De Mark komt uit het zuiden, nabij Edingen en slaat ter hoogte van Tollembeek in westelijke richting af. Waarschijnlijk liep deze rivier oorspronkelijk naar het noorden, in de depressie die zich tussen Oetingen-dorp en de Zavelberg uitstrekt. Via de huidige Scheibeek zou deze loop zich dan voortgezet hebben langs de Papenmeersbeek en de Grote Molenbeek naar de Dender.
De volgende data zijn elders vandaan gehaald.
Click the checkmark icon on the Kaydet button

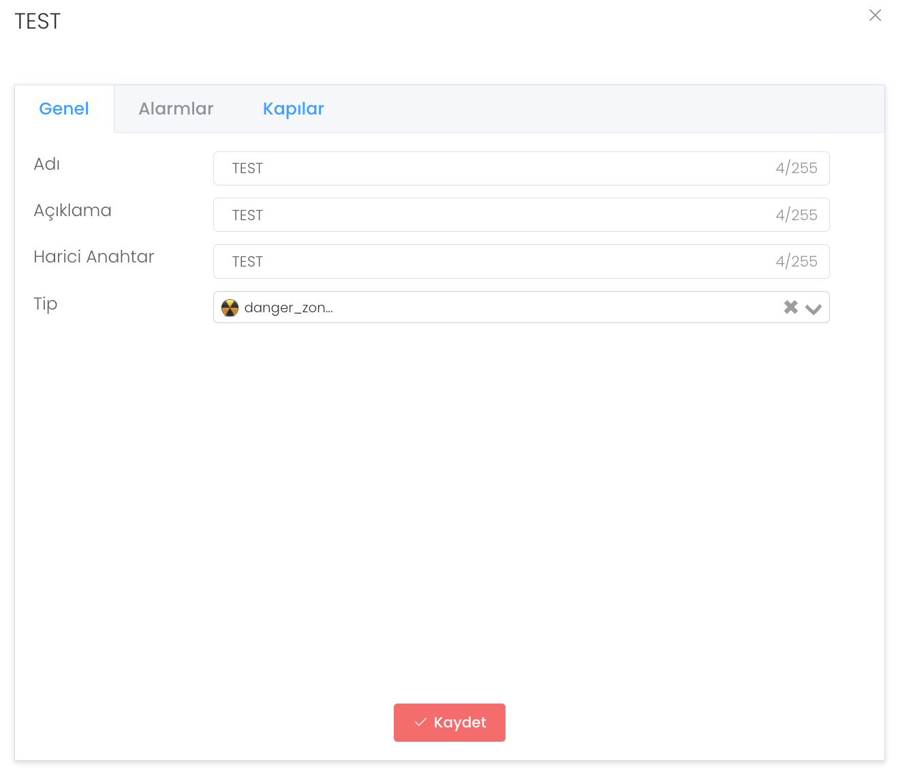pos(420,723)
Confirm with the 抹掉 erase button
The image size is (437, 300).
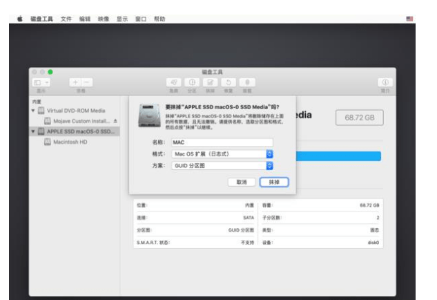click(x=274, y=181)
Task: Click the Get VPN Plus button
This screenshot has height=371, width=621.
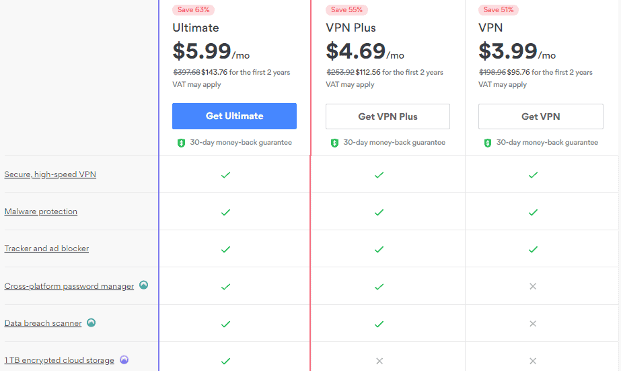Action: [x=388, y=116]
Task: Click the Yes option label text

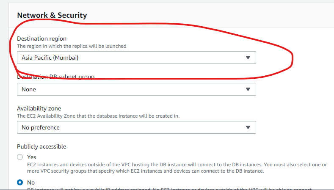Action: pyautogui.click(x=31, y=157)
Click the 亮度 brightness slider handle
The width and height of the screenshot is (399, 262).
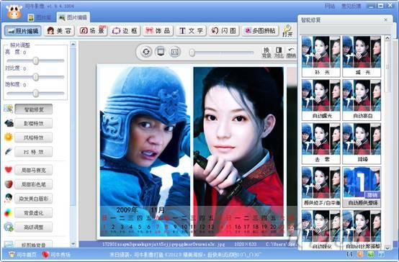coord(36,60)
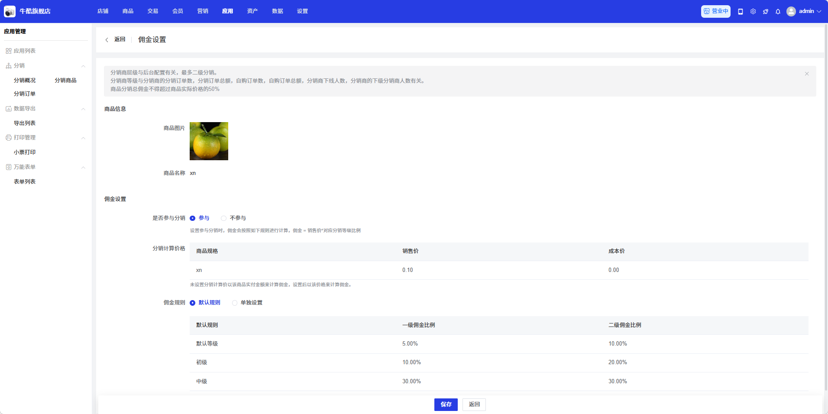Open the 会员 top menu
This screenshot has width=828, height=414.
pyautogui.click(x=178, y=11)
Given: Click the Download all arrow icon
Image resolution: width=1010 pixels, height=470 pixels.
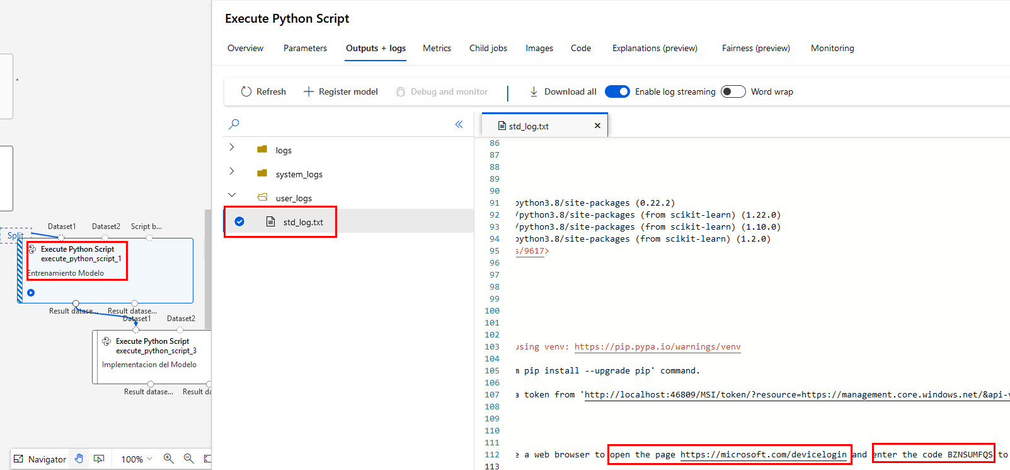Looking at the screenshot, I should (x=534, y=91).
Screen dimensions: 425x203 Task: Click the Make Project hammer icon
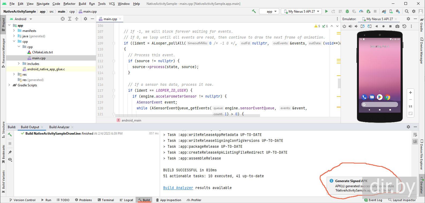[253, 11]
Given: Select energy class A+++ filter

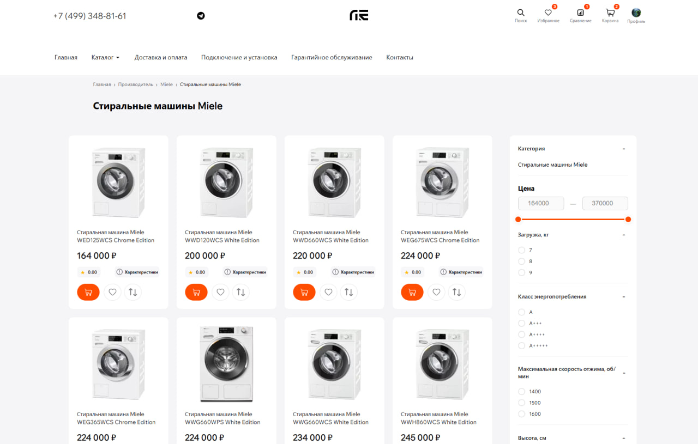Looking at the screenshot, I should pos(522,324).
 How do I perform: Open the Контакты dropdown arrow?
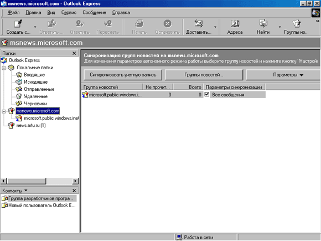coord(26,191)
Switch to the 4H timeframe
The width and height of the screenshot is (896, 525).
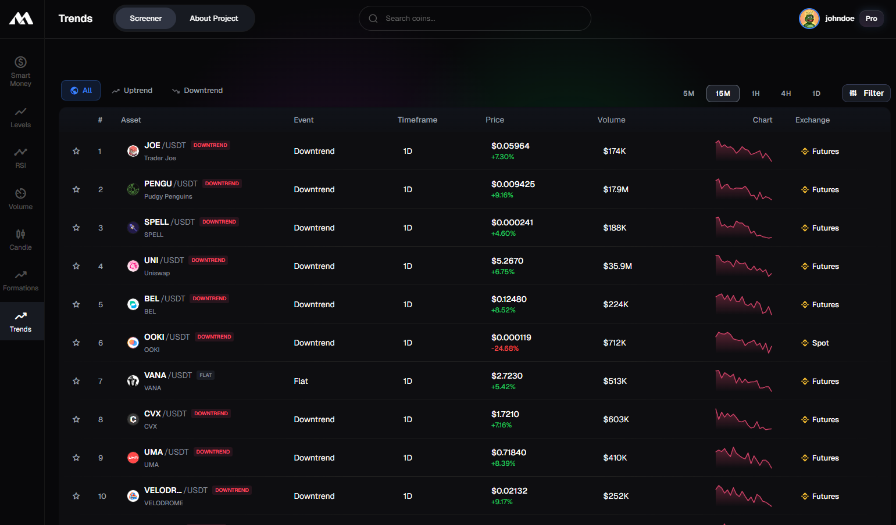[786, 94]
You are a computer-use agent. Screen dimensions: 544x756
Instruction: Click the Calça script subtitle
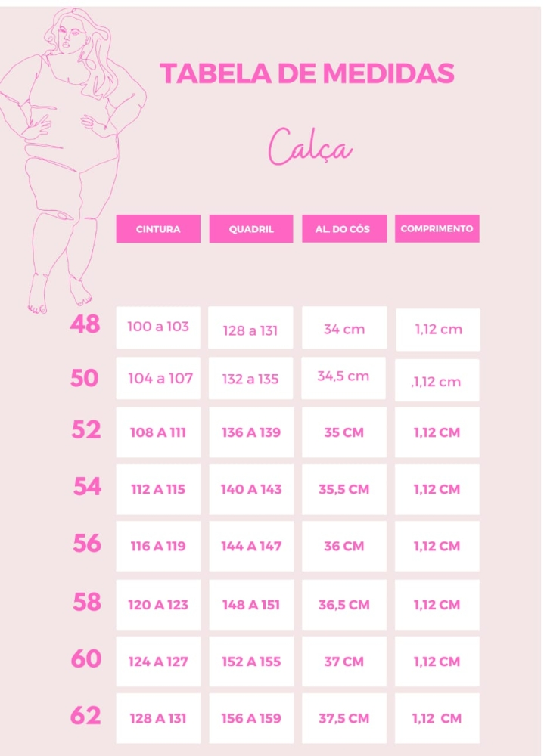[310, 147]
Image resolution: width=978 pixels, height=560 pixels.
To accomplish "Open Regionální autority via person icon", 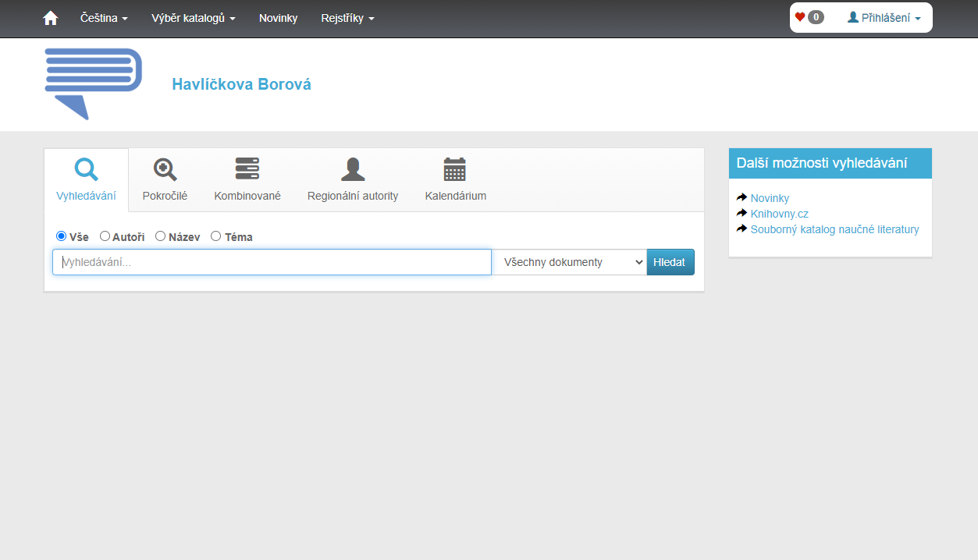I will click(353, 169).
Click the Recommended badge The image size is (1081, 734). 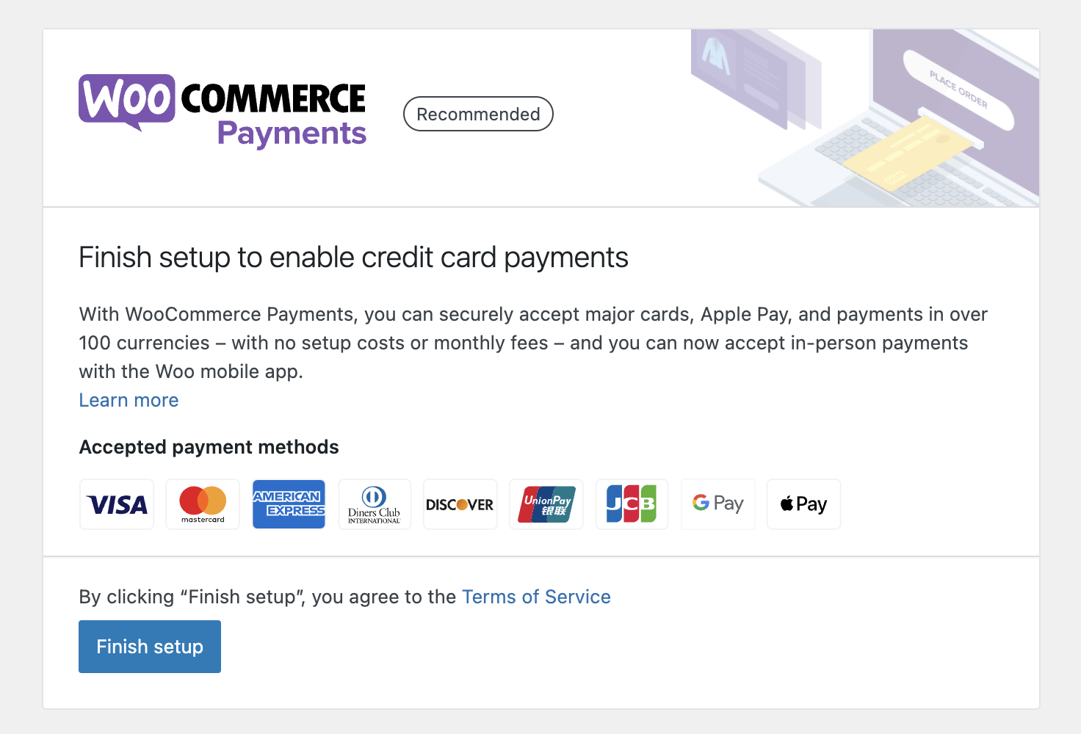coord(478,114)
De Mark is nog steeds een belangrijke bijrivier van de Dender en heeft in het landschap een tamelijk diepe en brede vallei uitgeschuurd tot op een niveau van 25 m boven de zeespiegel. De hellingen van deze vallei vertonen ook een duidelijke dissymmetrie. De noordelijke oever verheft zich vlugger dan de zuidelijke oever, die zachtjes in de alluviale vlakte overgaat. De niveauverschillen tussen de oeverwallen en de kommen zijn slechts klein in de Markvallei, zoals ook in de Dendervallei. De vallei werd tijdens het holoceen bedekt met door het water aangebracht terrigeen kleiig of lemig materiaal en ten dele ook door organogeen veenmateriaal. Sedert de ontbossing in recentere tijden greep door afspoeling op de onbegroeide hellingen bodemerosie plaats. Langs de steile hellingen kwamen de tertiaire lagen aldus aan het oppervlak. Het geërodeerde materiaal werd grotendeels als colluvium afgezet aan de voet van de hellingen en in de kern van de depressies.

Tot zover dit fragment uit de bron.